What the task asks. The records below hold a stretch from the line with "Talgø PlusConcept (43, 2151)" through the line with "Eίσφρυση όνυχος (705, 2139)"; return exactly those lines, ends included, and nothing more.

Data.
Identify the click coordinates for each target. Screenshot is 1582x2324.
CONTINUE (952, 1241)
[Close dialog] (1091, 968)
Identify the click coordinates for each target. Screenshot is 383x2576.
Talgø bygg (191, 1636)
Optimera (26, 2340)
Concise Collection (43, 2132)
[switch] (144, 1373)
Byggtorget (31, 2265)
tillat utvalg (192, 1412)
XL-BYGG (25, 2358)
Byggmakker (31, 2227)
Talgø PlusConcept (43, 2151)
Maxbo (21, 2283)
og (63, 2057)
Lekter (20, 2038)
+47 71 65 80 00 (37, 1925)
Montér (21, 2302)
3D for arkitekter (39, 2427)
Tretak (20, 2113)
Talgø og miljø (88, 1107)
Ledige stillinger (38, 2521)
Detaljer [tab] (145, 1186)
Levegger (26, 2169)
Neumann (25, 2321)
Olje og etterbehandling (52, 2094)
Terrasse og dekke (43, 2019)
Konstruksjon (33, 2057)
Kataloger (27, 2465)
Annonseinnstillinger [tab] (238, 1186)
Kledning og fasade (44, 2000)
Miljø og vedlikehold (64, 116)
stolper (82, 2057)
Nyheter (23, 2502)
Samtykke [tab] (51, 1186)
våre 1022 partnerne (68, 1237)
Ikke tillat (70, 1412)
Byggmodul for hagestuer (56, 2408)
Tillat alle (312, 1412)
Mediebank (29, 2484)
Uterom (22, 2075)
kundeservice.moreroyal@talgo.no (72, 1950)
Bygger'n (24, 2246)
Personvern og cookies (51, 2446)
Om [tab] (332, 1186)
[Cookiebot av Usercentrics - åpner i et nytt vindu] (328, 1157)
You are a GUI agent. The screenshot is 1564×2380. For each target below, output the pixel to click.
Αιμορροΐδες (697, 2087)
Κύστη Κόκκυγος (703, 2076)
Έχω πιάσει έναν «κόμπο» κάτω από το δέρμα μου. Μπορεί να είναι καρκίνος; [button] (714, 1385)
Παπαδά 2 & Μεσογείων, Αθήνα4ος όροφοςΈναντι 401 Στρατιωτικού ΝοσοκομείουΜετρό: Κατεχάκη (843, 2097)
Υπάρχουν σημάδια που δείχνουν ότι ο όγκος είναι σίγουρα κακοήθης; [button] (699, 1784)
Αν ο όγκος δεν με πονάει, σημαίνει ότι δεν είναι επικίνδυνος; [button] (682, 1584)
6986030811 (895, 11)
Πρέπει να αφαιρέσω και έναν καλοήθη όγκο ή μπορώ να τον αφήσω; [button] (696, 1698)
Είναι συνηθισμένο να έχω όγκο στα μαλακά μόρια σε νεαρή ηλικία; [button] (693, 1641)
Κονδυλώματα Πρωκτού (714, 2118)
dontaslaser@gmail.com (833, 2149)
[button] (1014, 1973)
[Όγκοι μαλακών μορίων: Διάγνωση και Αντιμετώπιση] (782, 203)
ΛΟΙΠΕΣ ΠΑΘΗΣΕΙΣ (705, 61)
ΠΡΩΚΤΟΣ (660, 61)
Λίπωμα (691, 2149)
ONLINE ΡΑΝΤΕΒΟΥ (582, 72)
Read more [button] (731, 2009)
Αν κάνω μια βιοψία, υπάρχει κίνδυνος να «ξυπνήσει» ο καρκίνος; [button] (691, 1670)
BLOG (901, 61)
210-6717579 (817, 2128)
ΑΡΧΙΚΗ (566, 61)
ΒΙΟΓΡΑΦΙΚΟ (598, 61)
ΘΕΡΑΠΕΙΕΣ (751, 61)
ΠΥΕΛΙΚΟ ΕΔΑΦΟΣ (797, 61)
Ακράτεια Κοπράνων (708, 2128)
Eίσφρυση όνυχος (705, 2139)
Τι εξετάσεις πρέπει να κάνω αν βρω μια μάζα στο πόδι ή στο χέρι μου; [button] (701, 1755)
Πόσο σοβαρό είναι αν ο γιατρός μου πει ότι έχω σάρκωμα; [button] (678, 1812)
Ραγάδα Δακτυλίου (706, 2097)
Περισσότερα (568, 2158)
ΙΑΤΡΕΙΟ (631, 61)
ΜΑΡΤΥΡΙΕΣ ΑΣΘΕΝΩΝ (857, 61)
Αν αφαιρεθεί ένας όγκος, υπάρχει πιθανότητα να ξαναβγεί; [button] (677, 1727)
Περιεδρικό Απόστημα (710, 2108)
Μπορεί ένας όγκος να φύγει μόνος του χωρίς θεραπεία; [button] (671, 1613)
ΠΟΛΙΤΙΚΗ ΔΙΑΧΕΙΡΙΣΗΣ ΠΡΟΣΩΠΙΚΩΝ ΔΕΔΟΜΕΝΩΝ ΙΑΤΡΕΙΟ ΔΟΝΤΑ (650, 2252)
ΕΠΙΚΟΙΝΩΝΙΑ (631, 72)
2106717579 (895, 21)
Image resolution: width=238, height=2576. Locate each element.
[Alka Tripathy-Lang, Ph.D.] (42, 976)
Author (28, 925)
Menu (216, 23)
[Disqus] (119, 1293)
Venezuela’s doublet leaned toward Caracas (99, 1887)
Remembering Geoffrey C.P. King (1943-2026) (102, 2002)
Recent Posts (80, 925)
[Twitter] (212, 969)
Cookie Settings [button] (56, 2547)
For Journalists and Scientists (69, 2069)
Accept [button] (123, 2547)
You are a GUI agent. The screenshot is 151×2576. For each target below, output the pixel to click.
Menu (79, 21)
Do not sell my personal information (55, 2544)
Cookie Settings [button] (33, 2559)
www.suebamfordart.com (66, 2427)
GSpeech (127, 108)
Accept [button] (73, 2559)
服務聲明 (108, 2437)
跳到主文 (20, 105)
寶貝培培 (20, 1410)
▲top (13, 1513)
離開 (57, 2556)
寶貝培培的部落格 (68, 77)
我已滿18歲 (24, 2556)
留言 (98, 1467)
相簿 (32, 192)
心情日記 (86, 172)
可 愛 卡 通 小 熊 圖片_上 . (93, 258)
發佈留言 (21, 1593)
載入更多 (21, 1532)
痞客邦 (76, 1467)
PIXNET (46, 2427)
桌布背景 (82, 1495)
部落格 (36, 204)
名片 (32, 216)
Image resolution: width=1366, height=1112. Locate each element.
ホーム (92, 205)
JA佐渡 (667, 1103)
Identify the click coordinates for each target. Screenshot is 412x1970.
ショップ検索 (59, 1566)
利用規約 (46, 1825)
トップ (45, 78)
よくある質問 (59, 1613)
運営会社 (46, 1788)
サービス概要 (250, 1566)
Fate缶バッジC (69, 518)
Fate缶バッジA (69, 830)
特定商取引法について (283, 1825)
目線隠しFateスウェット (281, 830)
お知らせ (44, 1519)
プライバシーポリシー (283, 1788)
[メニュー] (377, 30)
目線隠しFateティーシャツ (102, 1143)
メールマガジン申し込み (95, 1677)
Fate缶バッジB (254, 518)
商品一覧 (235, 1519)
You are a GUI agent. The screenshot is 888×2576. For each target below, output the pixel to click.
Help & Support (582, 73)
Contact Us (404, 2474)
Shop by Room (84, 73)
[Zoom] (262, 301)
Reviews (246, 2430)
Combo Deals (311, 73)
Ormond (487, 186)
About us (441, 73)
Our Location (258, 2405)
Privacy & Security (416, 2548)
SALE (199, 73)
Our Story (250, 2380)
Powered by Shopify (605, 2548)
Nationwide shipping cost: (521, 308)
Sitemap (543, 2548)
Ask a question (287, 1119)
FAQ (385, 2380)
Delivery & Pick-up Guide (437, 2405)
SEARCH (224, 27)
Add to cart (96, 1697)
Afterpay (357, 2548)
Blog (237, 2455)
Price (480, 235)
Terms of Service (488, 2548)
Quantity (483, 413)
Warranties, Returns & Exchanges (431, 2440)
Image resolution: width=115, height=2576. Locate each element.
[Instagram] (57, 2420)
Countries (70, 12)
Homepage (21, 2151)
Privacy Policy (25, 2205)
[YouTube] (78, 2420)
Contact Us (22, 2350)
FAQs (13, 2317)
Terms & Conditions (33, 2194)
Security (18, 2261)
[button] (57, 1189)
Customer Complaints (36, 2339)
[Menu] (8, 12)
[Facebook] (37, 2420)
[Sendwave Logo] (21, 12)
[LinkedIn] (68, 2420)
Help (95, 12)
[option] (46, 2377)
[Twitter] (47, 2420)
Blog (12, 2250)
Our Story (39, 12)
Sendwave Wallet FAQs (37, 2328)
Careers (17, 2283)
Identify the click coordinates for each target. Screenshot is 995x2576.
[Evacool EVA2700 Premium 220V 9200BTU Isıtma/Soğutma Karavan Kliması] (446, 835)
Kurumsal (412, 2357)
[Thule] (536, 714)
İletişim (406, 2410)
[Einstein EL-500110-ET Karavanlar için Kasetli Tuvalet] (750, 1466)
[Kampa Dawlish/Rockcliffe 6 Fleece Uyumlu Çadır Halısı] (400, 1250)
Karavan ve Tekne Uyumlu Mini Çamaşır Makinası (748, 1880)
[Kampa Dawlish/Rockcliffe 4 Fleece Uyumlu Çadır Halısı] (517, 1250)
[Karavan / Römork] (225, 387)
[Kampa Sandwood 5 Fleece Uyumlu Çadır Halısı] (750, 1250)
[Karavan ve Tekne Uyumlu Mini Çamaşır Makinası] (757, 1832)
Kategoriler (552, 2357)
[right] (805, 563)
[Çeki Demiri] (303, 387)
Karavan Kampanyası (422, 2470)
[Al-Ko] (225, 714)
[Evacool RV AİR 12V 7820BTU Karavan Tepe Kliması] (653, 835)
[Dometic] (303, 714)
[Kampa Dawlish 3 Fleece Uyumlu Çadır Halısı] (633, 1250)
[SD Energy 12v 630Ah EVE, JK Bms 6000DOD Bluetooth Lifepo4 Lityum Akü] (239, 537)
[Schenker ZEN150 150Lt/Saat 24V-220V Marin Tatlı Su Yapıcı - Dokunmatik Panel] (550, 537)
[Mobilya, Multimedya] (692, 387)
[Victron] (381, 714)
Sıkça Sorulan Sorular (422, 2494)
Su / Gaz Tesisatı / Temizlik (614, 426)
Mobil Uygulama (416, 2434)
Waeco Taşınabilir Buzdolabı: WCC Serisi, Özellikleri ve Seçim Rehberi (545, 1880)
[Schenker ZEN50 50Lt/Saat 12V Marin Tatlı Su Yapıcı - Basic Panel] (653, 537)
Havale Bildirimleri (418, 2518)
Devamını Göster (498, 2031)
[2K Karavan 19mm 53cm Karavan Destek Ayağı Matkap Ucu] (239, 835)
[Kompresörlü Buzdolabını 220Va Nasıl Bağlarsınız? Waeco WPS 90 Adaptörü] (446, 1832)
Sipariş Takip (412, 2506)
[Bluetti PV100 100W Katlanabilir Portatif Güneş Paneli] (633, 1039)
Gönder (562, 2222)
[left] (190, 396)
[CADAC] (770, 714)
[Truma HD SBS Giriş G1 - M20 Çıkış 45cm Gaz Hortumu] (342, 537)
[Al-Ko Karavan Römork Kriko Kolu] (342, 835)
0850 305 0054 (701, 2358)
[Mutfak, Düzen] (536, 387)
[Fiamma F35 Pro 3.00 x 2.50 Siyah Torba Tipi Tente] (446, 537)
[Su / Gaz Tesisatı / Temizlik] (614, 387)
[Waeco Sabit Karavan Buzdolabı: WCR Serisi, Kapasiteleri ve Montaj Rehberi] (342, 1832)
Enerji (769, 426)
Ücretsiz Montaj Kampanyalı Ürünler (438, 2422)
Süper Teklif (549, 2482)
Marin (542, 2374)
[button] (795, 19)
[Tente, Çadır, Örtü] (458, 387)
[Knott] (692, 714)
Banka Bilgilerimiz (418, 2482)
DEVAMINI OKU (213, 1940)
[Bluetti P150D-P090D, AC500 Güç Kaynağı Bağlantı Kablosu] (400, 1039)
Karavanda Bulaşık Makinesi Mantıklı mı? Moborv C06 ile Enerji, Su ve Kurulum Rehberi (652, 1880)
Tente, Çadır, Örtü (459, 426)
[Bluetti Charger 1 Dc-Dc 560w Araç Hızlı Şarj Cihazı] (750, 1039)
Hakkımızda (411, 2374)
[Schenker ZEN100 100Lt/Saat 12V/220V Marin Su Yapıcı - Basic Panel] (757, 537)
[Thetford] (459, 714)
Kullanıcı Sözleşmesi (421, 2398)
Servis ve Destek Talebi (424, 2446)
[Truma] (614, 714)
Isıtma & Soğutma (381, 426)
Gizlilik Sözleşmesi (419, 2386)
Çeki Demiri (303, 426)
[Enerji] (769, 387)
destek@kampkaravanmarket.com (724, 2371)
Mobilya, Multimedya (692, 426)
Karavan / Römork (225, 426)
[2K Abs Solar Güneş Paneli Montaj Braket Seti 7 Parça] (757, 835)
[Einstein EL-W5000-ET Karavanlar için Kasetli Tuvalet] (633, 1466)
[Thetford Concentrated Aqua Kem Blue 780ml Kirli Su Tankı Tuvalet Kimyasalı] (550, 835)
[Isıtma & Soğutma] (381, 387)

Response to this task.
Talgø PlusConcept (43, 2151)
Maxbo (21, 2283)
og (63, 2057)
Lekter (20, 2038)
+47 71 65 80 00 (37, 1925)
Montér (21, 2302)
3D for arkitekter (39, 2427)
Tretak (20, 2113)
Talgø og miljø (88, 1107)
Ledige stillinger (38, 2521)
Detaljer [tab] (145, 1186)
Levegger (26, 2169)
Neumann (25, 2321)
Olje og etterbehandling (52, 2094)
Terrasse og dekke (43, 2019)
Konstruksjon (33, 2057)
Kataloger (27, 2465)
Annonseinnstillinger [tab] (238, 1186)
Kledning og fasade (44, 2000)
Miljø og vedlikehold (64, 116)
stolper (82, 2057)
Nyheter (23, 2502)
Samtykke [tab] (51, 1186)
våre 1022 partnerne (68, 1237)
Ikke tillat (70, 1412)
Byggmodul for hagestuer (56, 2408)
Tillat alle (312, 1412)
Mediebank (29, 2484)
Uterom (22, 2075)
kundeservice.moreroyal@talgo.no (72, 1950)
Bygger'n (24, 2246)
Personvern og cookies (51, 2446)
Om [tab] (332, 1186)
[Cookiebot av Usercentrics - åpner i et nytt vindu] (328, 1157)
You are a GUI agent. The screenshot is 1564×2380. For each target below, output the pixel to click.
Αιμορροΐδες (697, 2087)
Κύστη Κόκκυγος (703, 2076)
Έχω πιάσει έναν «κόμπο» κάτω από το δέρμα μου. Μπορεί να είναι καρκίνος; [button] (714, 1385)
Παπαδά 2 & Μεσογείων, Αθήνα4ος όροφοςΈναντι 401 Στρατιωτικού ΝοσοκομείουΜετρό: Κατεχάκη (843, 2097)
Υπάρχουν σημάδια που δείχνουν ότι ο όγκος είναι σίγουρα κακοήθης; [button] (699, 1784)
Αν ο όγκος δεν με πονάει, σημαίνει ότι δεν είναι επικίνδυνος; [button] (682, 1584)
6986030811 (895, 11)
Πρέπει να αφαιρέσω και έναν καλοήθη όγκο ή μπορώ να τον αφήσω; [button] (696, 1698)
Είναι συνηθισμένο να έχω όγκο στα μαλακά μόρια σε νεαρή ηλικία; [button] (693, 1641)
Κονδυλώματα Πρωκτού (714, 2118)
dontaslaser@gmail.com (833, 2149)
[button] (1014, 1973)
[Όγκοι μαλακών μορίων: Διάγνωση και Αντιμετώπιση] (782, 203)
ΛΟΙΠΕΣ ΠΑΘΗΣΕΙΣ (705, 61)
ΠΡΩΚΤΟΣ (660, 61)
Λίπωμα (691, 2149)
ONLINE ΡΑΝΤΕΒΟΥ (582, 72)
Read more [button] (731, 2009)
Αν κάνω μια βιοψία, υπάρχει κίνδυνος να «ξυπνήσει» ο καρκίνος; [button] (691, 1670)
BLOG (901, 61)
210-6717579 (817, 2128)
ΑΡΧΙΚΗ (566, 61)
ΒΙΟΓΡΑΦΙΚΟ (598, 61)
ΘΕΡΑΠΕΙΕΣ (751, 61)
ΠΥΕΛΙΚΟ ΕΔΑΦΟΣ (797, 61)
Ακράτεια Κοπράνων (708, 2128)
Eίσφρυση όνυχος (705, 2139)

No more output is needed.